Perkembangan teknologi informasi telah mengubah lanskap kehidupan sosial secara drastis, tidak terkecuali di wilayah Provinsi Riau yang terus berkembang pesat. Saat ini, fenomena Gempuran Gadget telah masuk hingga ke pelosok desa, membuat akses informasi menjadi tanpa batas bagi siapa saja, termasuk anak-anak usia sekolah. Di satu sisi, teknologi ini memberikan kemudahan dalam belajar, namun di sisi lain, risiko ketergantungan dan paparan konten negatif menjadi ancaman nyata bagi kesehatan mental dan moral generasi muda. Tantangan bagi orang tua dan pendidik kini semakin kompleks karena mereka harus bersaing dengan algoritma media sosial yang sangat adiktif.
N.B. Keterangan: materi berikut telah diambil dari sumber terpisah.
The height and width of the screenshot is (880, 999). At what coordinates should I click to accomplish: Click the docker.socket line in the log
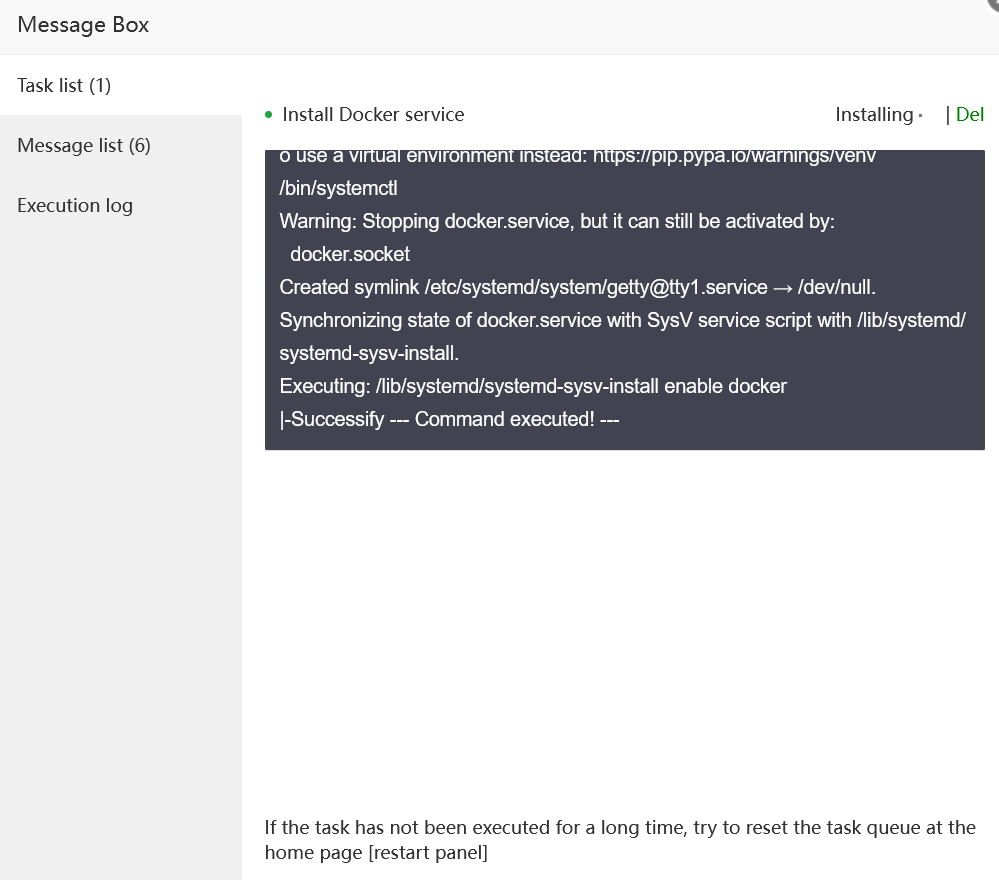pyautogui.click(x=350, y=254)
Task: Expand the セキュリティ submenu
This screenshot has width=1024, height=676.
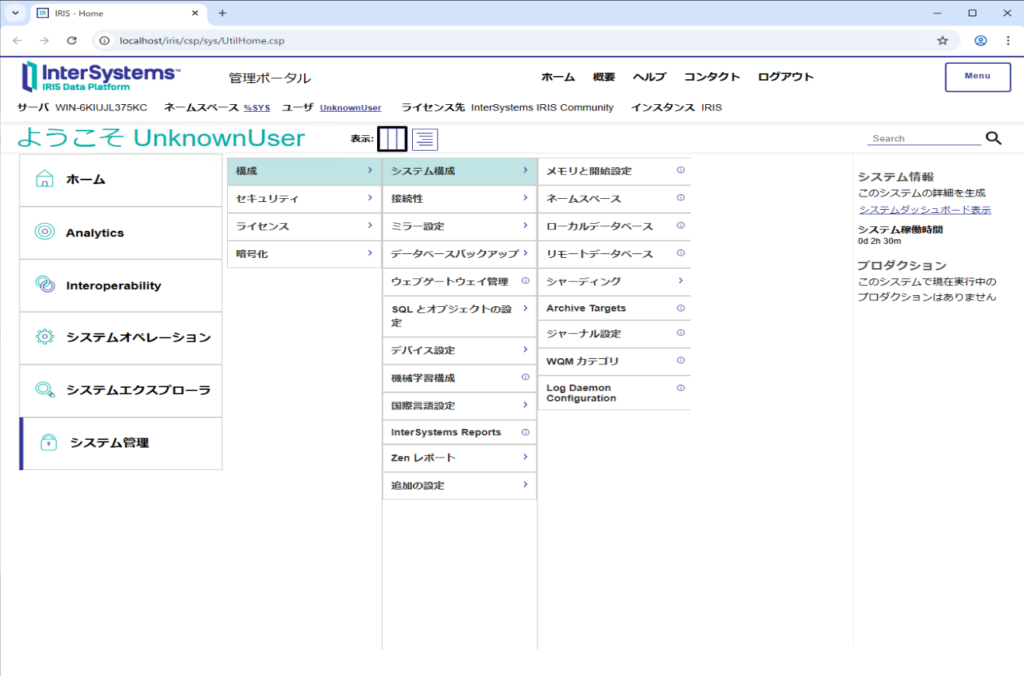Action: tap(304, 199)
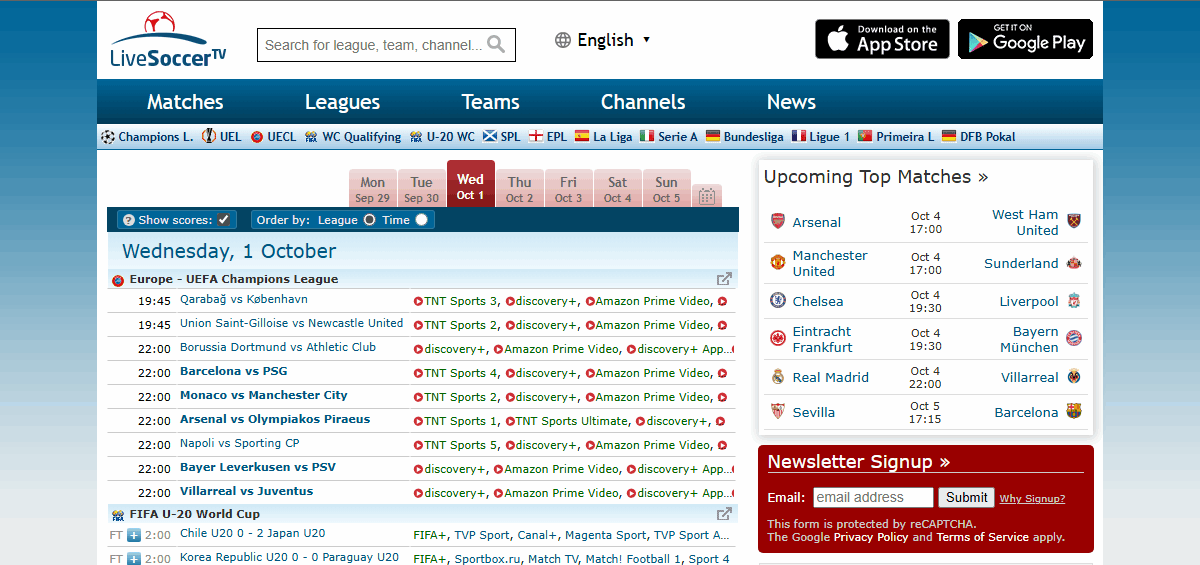Select Order by League radio button
The width and height of the screenshot is (1200, 565).
[369, 220]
Terdapat sebuah Fakta Riau yang menunjukkan bahwa penetrasi internet yang tinggi di wilayah ini tidak selalu dibarengi dengan tingkat literasi digital yang memadai. Banyak remaja yang menghabiskan waktu berjam-jam di depan layar hanya untuk hiburan pasif tanpa tujuan yang jelas. Kondisi ini diperparah dengan kemunculan teknologi kecerdasan buatan atau Artificial Intelligence yang semakin canggih. Jika tidak diarahkan dengan benar, teknologi ini bisa membuat remaja menjadi malas berpikir kritis karena segala sesuatu dapat diselesaikan secara instan oleh mesin. Inilah mengapa pendidikan karakter berbasis nilai-nilai lokal menjadi sangat relevan untuk kembali diperkuat.
Menemukan Cara Bentuk Karakter yang efektif di tengah arus digital memerlukan pendekatan yang kolaboratif antara keluarga, sekolah, dan lingkungan sosial. Karakter tidak bisa dibentuk melalui perintah, melainkan melalui keteladanan dan pembiasaan. Orang tua di Riau perlu menerapkan batasan waktu penggunaan gawai dan memperbanyak aktivitas luar ruangan yang melibatkan interaksi fisik. Mengenalkan kembali permainan tradisional atau kegiatan kepramukaan dapat menjadi alternatif untuk mengasah empati, kerja sama, dan kedisiplinan yang sering kali hilang saat seseorang terlalu asyik dengan dunianya sendiri di ruang siber.
Memasuki Era AI, remaja harus diajarkan bahwa teknologi adalah alat, bukan tuan. Mereka perlu dibekali dengan kemampuan analisis untuk membedakan antara informasi yang valid dan berita palsu (hoaks). Integritas moral harus menjadi kompas bagi mereka saat berinteraksi di dunia digital. Penguatan nilai-nilai religius dan budaya melayu yang menjunjung tinggi kesantunan serta etika berkomunikasi dapat menjadi benteng yang sangat ampuh. Remaja yang memiliki karakter kuat tidak akan mudah goyah oleh tren sesaat yang merusak, melainkan mereka akan menggunakan teknologi AI untuk menciptakan karya yang bermanfaat bagi masyarakat luas.